Andrew Eaton, Contributor


The shadow of Swedish director Ingmar Bergman looms over the concept of the “art -house” film. Even since the legendary filmmaker’s death in 2007, Bergman’s legacy of masterpieces such as Persona, The Seventh Seal, Wild Strawberries and Autumn Sonata has not diminished in popularity among film lovers. To quote Martin Scorcese when talking about the European icon, “ It’s impossible to overestimate the effect his films had on people.” This massive impact makes it all the more impressive that Mia Hansen Love’s Bergman Island doesn’t feel like an imitation of Ingmar’s films but rather stands out as its own study of marital relationships and artistry.


The film centers on a film-making couple, an aspiring director Chris (a lovely Vicky Krieps) and her far more established husband Tony (Tim Roth), as they travel to Faro, the island where Ingmar Bergman shot some of his films and lived until his death. While there, Chris attempts to write a script about a young woman (Mia Wasikowska) as she rekindles with an old flame during a wedding on the same island. As Bergman Island progresses, the film travels back and forth from reality to Chris’s story, blending the two to create a portrait of an artist finding her voice amongst her husband’s influence.

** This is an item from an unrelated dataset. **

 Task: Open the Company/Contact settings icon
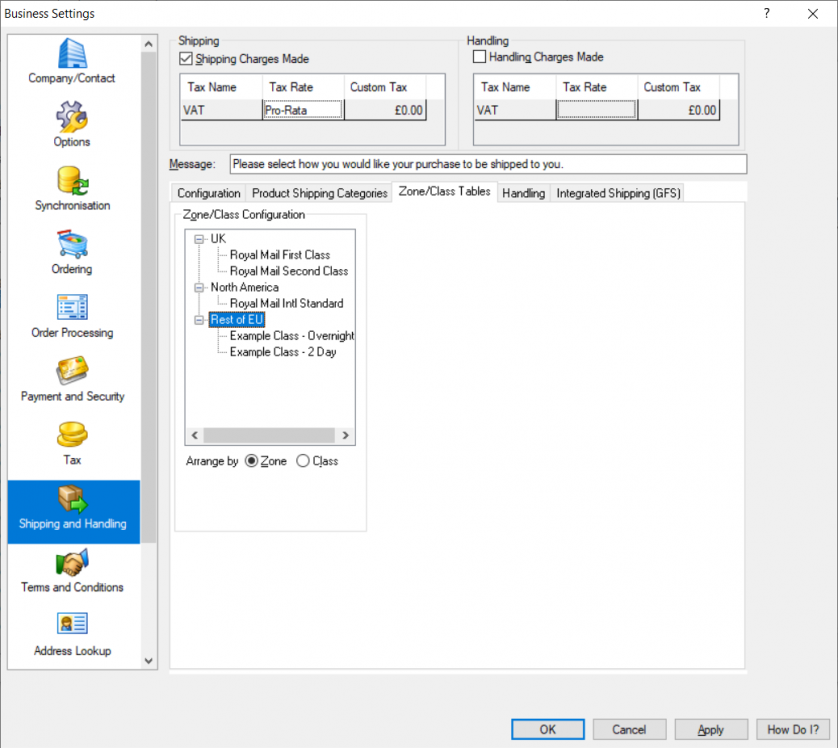click(x=72, y=53)
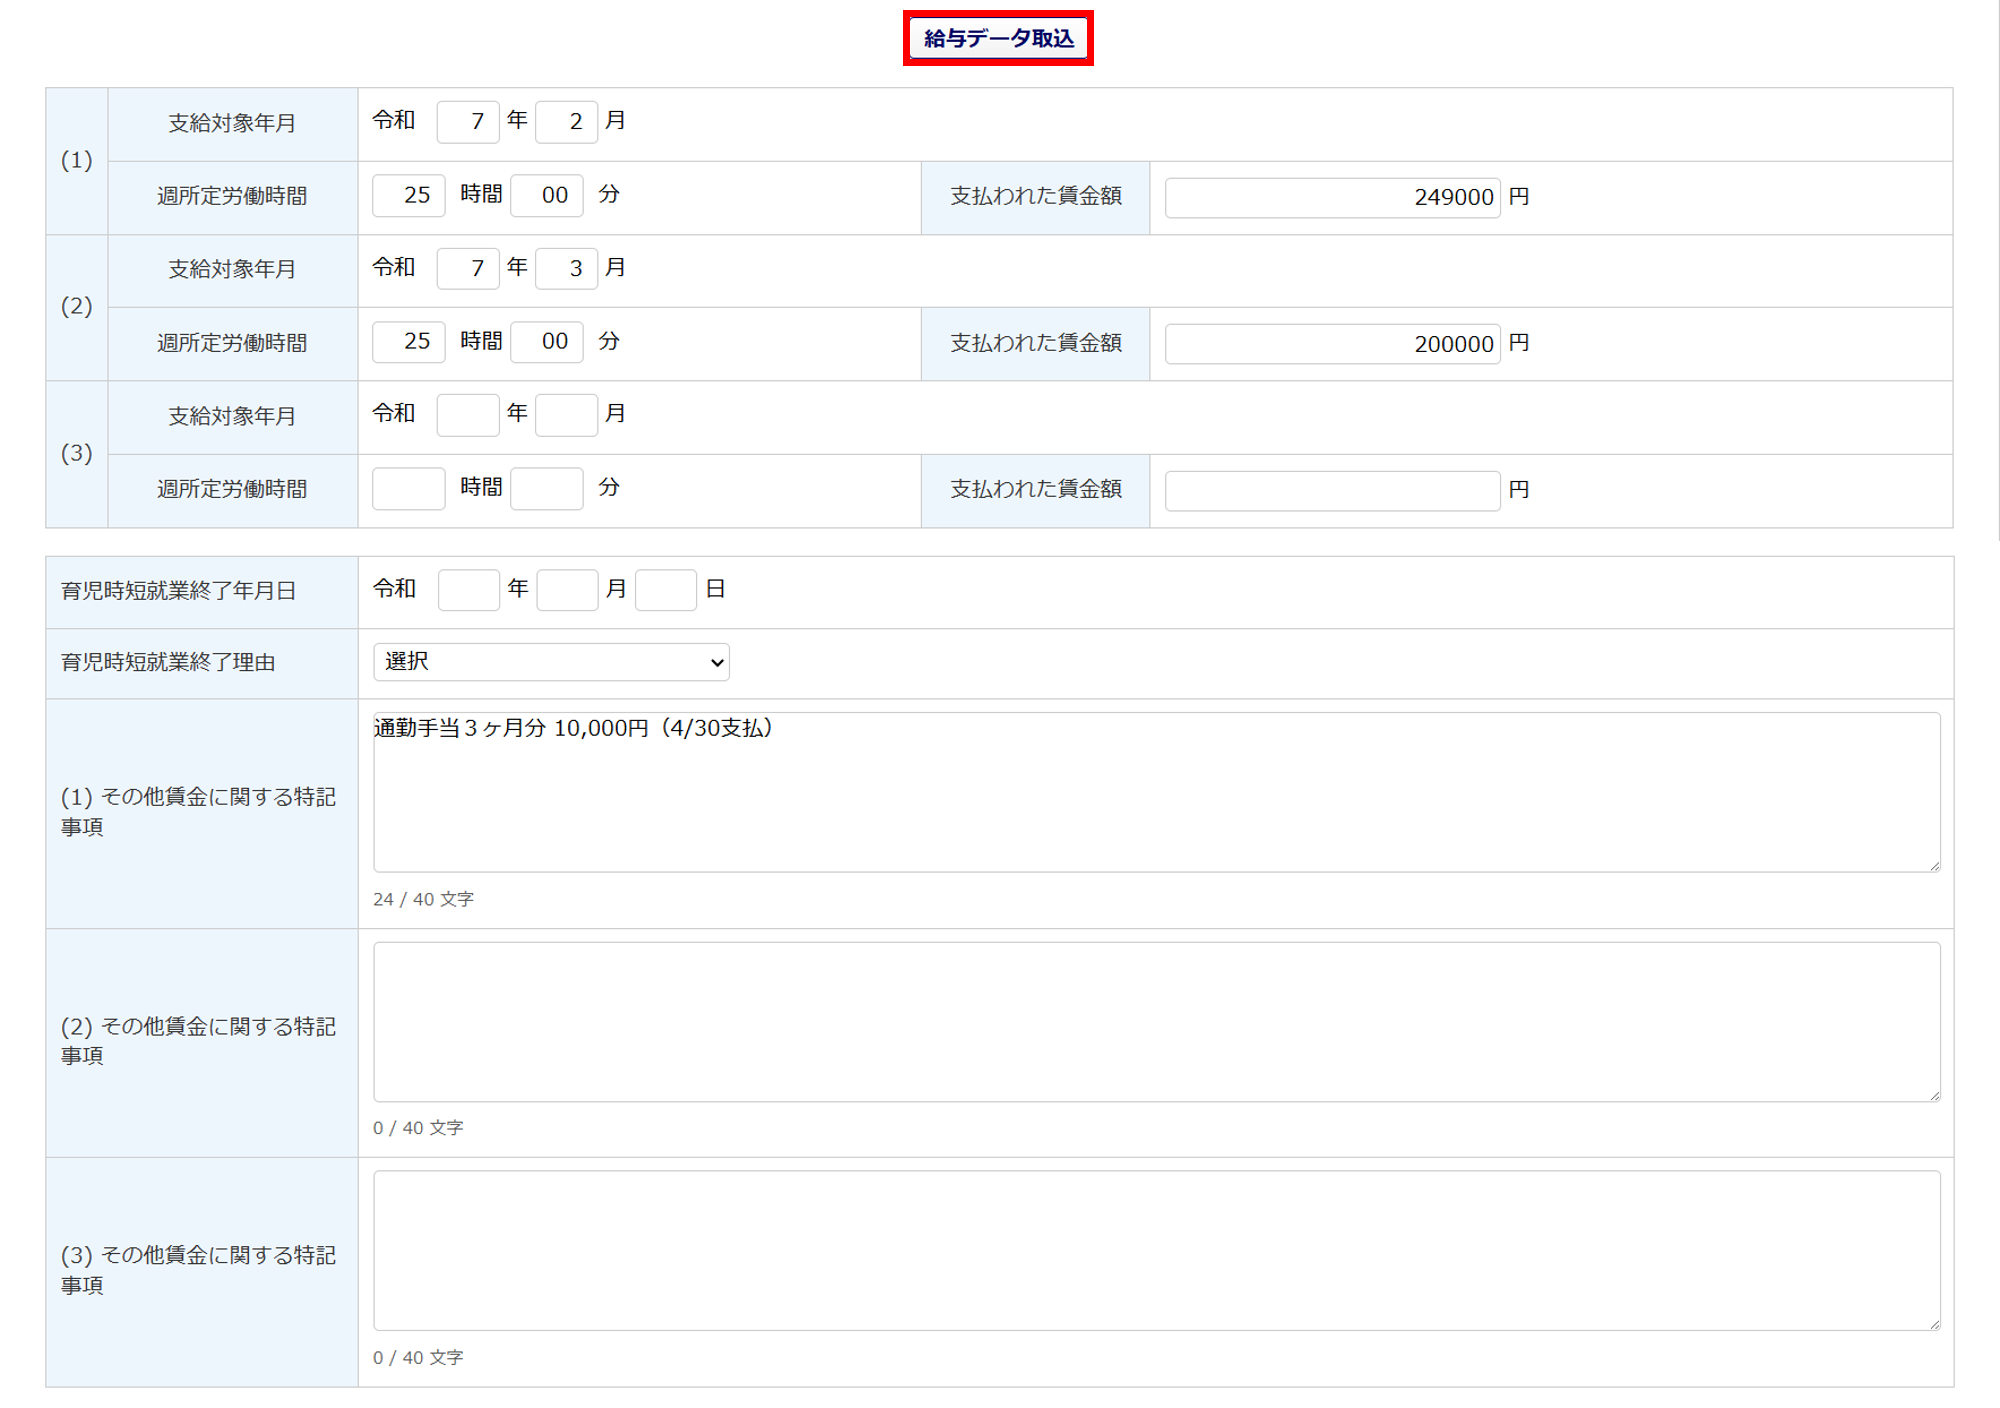Grab resize handle of (1) 特記事項 textarea
This screenshot has width=2000, height=1408.
pyautogui.click(x=1935, y=866)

While the film is no Scenes From A Marriage retread, it is certainly in conversation with certain themes of Bergman’s work. After all, Love’s film is about a relationship subtly in crisis, a concept which Ingmar dealt with both in his films and poorly in his own life (something which Bergman Island acknowledges.) Yet despite Bergman’s ghost-like presence on the island, the film flexes its own style and voice through its leisurely yet never dull pacing and relaxing visuals which does justice to Faro’s beauty. Mia Hansen Love and cinematographer Denis Lenoir capture the rich rocky beaches and dense forests of Bergman’s home with an acute eye that might convince the viewer to want to travel there themselves one day.


Bergman Island  also has some good humor up its sleeve. Some tongue in cheek jokes surrounding the obsessive nature of cinephilia are quite funny and help give the film a slightly meta feel without coming across as obnoxious about what it’s referencing. The comedy matches the breezy pacing well to create a film that deals with heavy ideas but never overwhelms.


Mia Hansen Love has created a lovely film with a light but nuanced and personal story with  Bergman Island.